Topics of coins
100th Anniversary of the Discovery of the Complex of Prehistoric Striped Flint Mines “Krzemionki”
One hundred years ago, on 19 July 1922, a young
geologist Jan Samsonowicz was exploring the fields
of Krzemionki village in the former Opatów district
of the Kieleckie voivodship. Among the fields and
meadows, he came across a large concentration of
unusual, funnel-shaped cavities. They turned out to
be prehistoric mining shafts. Samsonowicz managed
to descend into several prehistoric pits, where he
found the original mining tools made of flint and
antlers. Having carried out the necessary inspections
and measurements, he realised that he was dealing
with a unique, unprecedented discovery. He found
extensive prehistoric striped flint mines which had
operated there during the Neolithic and Early Bronze
Age (approx. 3900-1600 BC).
The first archaeological excavations in Krzemionki were started in 1925 by Józef Żurowski. The site became the scene of research conducted by several generations of Polish archaeologists. Owing to their work, it was possible to gather impressive knowledge about the life and work of prehistoric miners who thousands of years ago used to extract striped flint in this area and who had mainly used it to make polished axes. In the third millennium BC they were distributed within a range of 660 kilometres from the mines.
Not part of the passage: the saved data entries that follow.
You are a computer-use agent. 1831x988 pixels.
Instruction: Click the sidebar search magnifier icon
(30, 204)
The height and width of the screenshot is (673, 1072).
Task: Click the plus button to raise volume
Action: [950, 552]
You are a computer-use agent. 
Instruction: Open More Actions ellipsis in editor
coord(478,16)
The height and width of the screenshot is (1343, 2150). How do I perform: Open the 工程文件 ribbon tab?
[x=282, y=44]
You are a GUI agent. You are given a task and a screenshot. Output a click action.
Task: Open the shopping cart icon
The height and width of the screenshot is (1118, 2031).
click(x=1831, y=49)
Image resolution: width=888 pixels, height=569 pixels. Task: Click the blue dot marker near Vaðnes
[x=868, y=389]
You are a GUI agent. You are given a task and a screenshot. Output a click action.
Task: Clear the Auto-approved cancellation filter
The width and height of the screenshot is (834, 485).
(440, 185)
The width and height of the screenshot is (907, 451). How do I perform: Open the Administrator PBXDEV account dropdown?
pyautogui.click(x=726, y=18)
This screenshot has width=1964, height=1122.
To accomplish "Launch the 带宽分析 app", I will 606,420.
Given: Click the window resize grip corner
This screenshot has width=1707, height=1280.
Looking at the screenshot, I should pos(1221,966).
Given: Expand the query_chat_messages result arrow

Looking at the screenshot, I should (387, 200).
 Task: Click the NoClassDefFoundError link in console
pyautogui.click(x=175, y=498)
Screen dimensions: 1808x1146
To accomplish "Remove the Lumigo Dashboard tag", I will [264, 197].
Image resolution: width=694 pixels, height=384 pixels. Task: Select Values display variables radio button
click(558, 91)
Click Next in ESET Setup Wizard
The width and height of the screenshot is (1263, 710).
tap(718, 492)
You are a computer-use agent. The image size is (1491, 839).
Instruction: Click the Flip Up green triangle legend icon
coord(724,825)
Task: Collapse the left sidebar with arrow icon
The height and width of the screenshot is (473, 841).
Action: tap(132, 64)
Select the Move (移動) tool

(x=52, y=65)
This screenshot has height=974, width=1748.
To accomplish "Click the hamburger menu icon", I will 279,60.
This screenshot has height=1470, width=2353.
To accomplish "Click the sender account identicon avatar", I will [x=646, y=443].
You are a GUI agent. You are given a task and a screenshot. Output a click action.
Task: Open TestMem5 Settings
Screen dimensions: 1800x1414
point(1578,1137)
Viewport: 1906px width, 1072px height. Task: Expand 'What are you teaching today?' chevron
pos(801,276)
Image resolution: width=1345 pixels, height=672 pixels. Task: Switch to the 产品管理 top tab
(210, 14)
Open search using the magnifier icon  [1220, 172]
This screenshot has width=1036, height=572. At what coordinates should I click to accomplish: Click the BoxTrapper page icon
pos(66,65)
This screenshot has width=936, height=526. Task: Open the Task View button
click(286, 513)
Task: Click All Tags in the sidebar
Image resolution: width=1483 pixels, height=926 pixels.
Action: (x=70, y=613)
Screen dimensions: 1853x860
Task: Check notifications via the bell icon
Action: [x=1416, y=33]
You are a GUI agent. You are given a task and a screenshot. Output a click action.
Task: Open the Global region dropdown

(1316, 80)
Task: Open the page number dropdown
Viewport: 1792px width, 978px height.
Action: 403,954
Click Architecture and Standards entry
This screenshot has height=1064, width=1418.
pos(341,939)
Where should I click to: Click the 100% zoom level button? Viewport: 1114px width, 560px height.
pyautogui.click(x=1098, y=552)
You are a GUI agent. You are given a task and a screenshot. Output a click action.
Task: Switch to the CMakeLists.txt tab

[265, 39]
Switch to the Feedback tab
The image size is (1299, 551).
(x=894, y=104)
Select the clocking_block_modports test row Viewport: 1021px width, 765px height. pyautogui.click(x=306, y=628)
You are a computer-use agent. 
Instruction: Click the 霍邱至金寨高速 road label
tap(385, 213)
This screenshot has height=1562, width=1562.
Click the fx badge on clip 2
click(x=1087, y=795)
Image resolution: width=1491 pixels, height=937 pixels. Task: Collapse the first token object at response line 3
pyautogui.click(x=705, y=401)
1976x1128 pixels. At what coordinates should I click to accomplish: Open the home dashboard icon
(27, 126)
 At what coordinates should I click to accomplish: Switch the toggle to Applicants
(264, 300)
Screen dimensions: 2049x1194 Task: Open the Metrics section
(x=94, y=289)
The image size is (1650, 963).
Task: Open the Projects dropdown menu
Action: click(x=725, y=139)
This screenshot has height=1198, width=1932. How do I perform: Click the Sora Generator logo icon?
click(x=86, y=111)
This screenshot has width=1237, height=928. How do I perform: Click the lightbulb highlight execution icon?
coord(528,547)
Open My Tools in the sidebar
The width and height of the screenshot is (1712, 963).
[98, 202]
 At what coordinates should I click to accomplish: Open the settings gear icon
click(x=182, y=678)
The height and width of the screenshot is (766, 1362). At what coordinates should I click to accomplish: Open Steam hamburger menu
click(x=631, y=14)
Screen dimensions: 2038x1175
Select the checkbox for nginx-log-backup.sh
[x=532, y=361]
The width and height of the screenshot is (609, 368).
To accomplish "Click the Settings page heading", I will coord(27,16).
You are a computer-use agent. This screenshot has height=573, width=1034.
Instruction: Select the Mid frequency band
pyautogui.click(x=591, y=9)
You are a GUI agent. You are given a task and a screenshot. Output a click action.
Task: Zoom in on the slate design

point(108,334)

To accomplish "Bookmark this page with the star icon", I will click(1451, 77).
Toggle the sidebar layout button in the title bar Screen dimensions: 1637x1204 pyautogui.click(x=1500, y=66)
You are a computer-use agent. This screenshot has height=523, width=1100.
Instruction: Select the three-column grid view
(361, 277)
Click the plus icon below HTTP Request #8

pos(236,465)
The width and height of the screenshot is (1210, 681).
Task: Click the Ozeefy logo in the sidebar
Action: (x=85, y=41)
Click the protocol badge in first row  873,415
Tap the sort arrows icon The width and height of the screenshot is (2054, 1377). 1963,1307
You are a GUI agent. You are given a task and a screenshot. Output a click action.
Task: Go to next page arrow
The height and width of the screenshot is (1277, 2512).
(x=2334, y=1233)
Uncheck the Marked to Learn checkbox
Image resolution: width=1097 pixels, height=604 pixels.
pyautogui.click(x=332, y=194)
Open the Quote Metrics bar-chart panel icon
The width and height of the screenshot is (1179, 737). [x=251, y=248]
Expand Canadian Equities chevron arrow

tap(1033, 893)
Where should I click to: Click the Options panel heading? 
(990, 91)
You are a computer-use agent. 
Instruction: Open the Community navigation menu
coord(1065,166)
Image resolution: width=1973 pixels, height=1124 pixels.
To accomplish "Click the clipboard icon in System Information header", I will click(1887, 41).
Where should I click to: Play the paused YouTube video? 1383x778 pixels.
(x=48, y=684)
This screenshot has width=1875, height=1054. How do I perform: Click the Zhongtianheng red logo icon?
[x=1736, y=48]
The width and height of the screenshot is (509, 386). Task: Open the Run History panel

In Krzemionki, four thousand mines of striped flint had been dug, forming a mining field covering an area of about 78 hectares. Both the underground workings, carved into the limestone rock, and the surface landscape transformed by prehistoric mining activities are well-preserved. Today the site remains under the protection of the Historical and Archaeological Museum in Ostrowiec Świętokrzyski and is a part of the nature reserve. Its collections and the underground tourist route are open to visitors.
In 2019, Krzemionki together with the archaeological sites (the Borownia and Korycizna mining fields, the Neolithic settlement on the Gawroniec hill in Ćmielów) were inscribed on the UNESCO World Heritage List. The reverse of the coin issued to commemorate the 100th anniversary of the discovery of the mines features an image of a prehistoric miner at work and an elliptical insert made of striped flint.
The obverse of the coin shows the characteristic symbol of the Great Mother. This is a charcoal drawing made on the surface of a limestone pillar of one of the mines in Krzemionki. It probably presents a figure associated with the beliefs and mythology of the Neolithic miners. It is one of several examples of prehistoric rock art in contemporary Poland. It is currently incorporated into the logotype of the Archaeological Museum and the “Krzemionki” Reserve (a branch of the Historical and Archaeological Museum in Ostrowiec Świętokrzyski).